- [DATA]:
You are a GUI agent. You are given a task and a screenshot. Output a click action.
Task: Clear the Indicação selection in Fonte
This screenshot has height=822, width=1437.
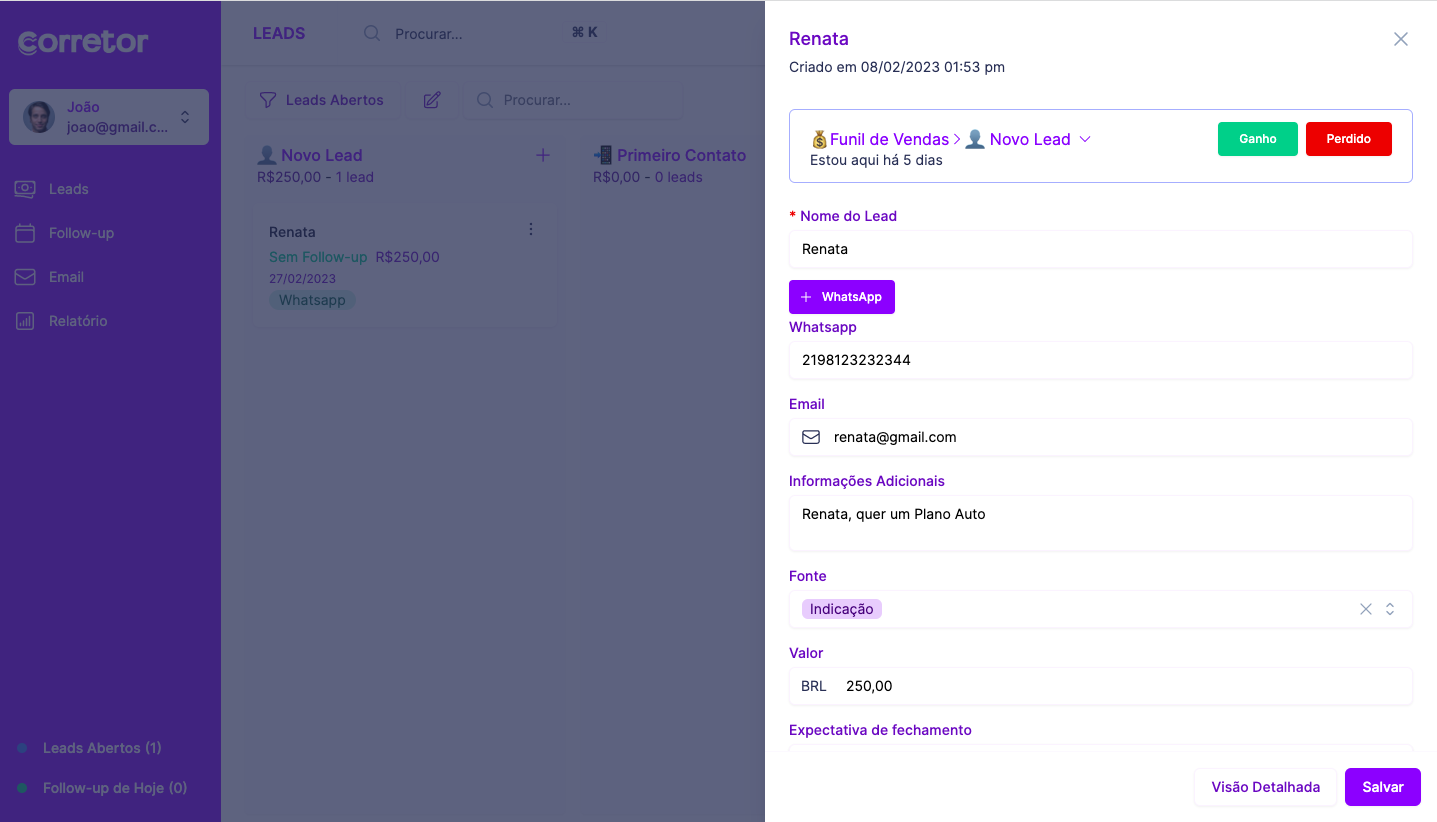(x=1365, y=609)
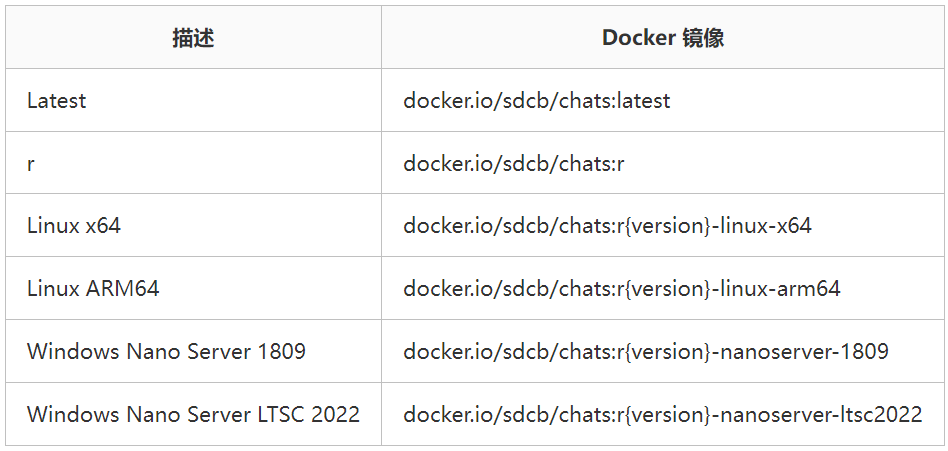Click the docker.io/sdcb/chats:latest image text
The image size is (948, 451).
tap(536, 101)
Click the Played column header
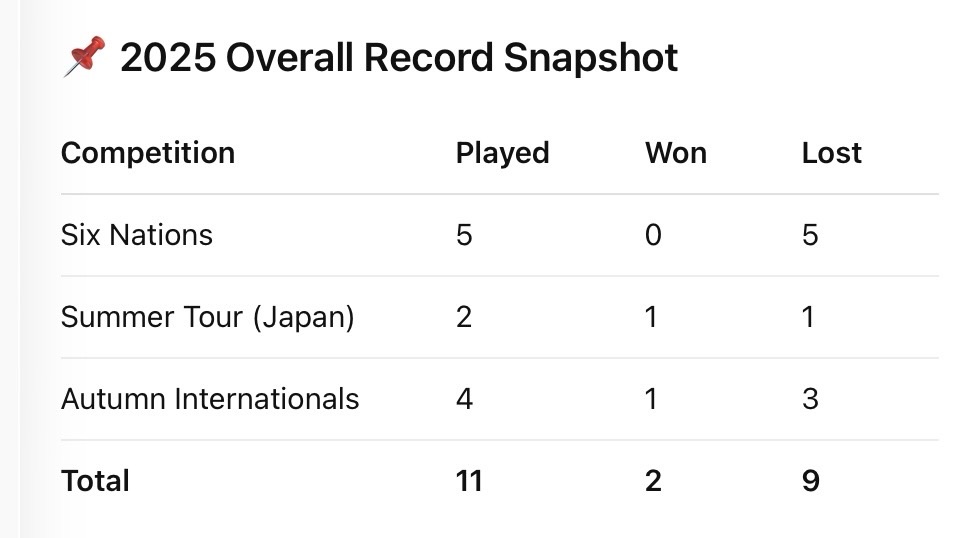The width and height of the screenshot is (980, 538). pyautogui.click(x=502, y=153)
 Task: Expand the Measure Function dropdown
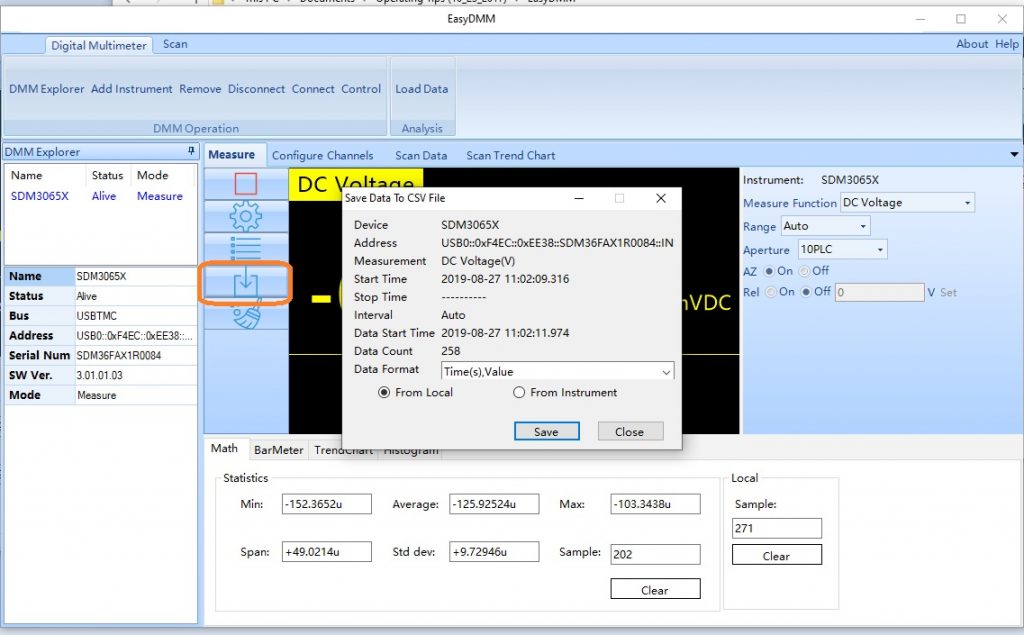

- [PROBLEM DESCRIPTION]:
Set down the material exactly as given, but print none of the pictures.

- [SOLVED PROBLEM]:
You are a GUI agent. You are given a task and a screenshot. Output a click action.
Task: Clear the Indicação selection in Fonte
This screenshot has height=822, width=1437.
(x=1365, y=609)
Click the docker.io/sdcb/chats:latest image text
The image size is (948, 451).
tap(536, 101)
Click the Played column header
The width and height of the screenshot is (980, 538). pyautogui.click(x=502, y=153)
 Task: Expand the Measure Function dropdown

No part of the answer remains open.